*Extrait cité*.
Tout d'abord, la population doit connaître les résultats obtenus et les coûts de chacun des programmes individuels. Ensuite, elle doit savoir si la somme de tous les coûts des programmes correspond à ses moyens.

Quand on y réfléchit, un type de rapport sans l'autre n'est pas très utile.

Par exemple, qu'est-ce que cela nous apporte de savoir que chaque programme produit atteint des résultats optimaux au coût optimal, sans savoir également si la somme des coûts de tous les programmes correspond à nos moyens?

De même, qu'est-ce que cela nous apporte de savoir que la situation financière globale d'un gouvernement est faible, si nous ne pouvons trouver des façons de l'améliorer en réduisant ou même en éliminant des programmes en fonction de leur rendement?

Je vous reparlerai de ces deux types de rapport de reddition des comptes un peu plus tard.

Les pratiques de gestion changent aussi au fil des ans

Traditionnellement, les activités du gouvernement étaient fondées sur la nécessité de contrôler les intrants, comme les années-personnes et les budgets, d'immobilisations et de fonctionnement.

Généralement, les gestionnaires des ministères se préoccupaient de contrôler leurs crédits - c'est-à-dire les autorisations de dépenser de l'argent pour acquérir des ressources.

D'une part, ils ne voulaient pas dépenser davantage que les sommes autorisées car cela aurait été contraire à la loi et aurait embarrassé leur ministre. D'autre part, ils hésitaient à dépenser moins que les sommes autorisées de crainte de voir leurs crédits réduits au cours des prochaines années.

*Données fournies*.

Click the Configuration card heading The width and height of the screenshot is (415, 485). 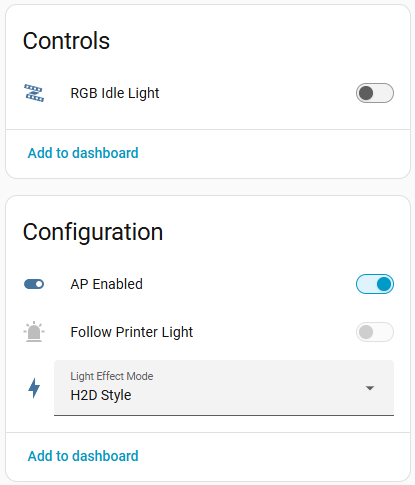(x=93, y=232)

*À réaliser*.
A: Donnez tel quel tout ce qui va de « Généralement, les gestionnaires » jusqu'à « acquérir des ressources. » dans l'extrait sur la reddition des comptes.
B: D'après l'extrait sur la reddition des comptes, pourquoi les gestionnaires des ministères hésitaient-ils à dépenser moins que les sommes autorisées ?
C: Reprenez l'extrait sur la reddition des comptes à la suite de sa dernière phrase et poursuivez-le.
Les lignes fournies ne sont d'aucune utilité ici.

*Réponses aux consignes*.
A:
Généralement, les gestionnaires des ministères se préoccupaient de contrôler leurs crédits - c'est-à-dire les autorisations de dépenser de l'argent pour acquérir des ressources.

B: Ils craignaient de voir leurs crédits réduits au cours des prochaines années.

C:
Et lorsque les immobilisations acquises ont été imputées au déficit, ils ont envisagé sérieusement de louer plutôt que d'acheter et de remettre à plus tard des travaux d'entretien essentiels, même si cela était financièrement ou économiquement insensé.

La discipline gestionnelle dans les ministères et les rapports de reddition des comptes, de la part des ministères, à la législature étaient généralement orientés sur la volonté de dépenser le « bon » niveau de ressources, c'est-à-dire la quantité autorisée par la législature.

Depuis toujours, on met moins l'accent sur la production des « bons résultats » - ceux qui importent pour les Canadiens - et plus sur la prestation efficiente des programmes et services en place, sans mettre en question leur nécessité ou leur pertinence.

Au niveau fédéral, le besoin d'avoir de l'information sur le rendement se fait sentir depuis quelque temps. Par exemple, l'adoption de la budgétisation par activité dans les années 60 devait servir à faire le lien entre les dollars et les programmes. Et le gouvernement a adopté déjà depuis 20 ans des politiques qui exigent des mesures du rendement.

Cependant, en majeure partie, jusqu'à tout récemment, les extrants, les conséquences et les coûts réels (comptabilisation des ressources) n'ont pas été un volet visible du contrôle et du cadre de reddition des comptes de la part des gouvernements dans notre pays. Or je crois fortement qu'ils devraient l'être. De nombreux praticiens du secteur public des pays membres de l'Organisation de la coopération et du développement économiques partagent ce point de vue.

Lorsque j'examine le secteur public aujourd'hui, il me semble que le processus permanent de recentrage des activités vers les activités les plus pertinentes et vers celles que nous pouvons nous payer amènent désormais les gouvernements à rendre compte graduellement des résultats plutôt que des intrants.

On s'attend maintenant à ce que la fonction publique adopte la gestion par résultats - c'est-à-dire les extrants et les conséquences - avec autant d'assiduité qu'elle a mise à gérer les extrants. En fait, il s'agit simplement d'une réorientation. Mais ce n'est pas aussi simple.

Le contrôle que nous exerçons sur les intrants et les extrants est bien plus important que le contrôle que nous exerçons sur les conséquences.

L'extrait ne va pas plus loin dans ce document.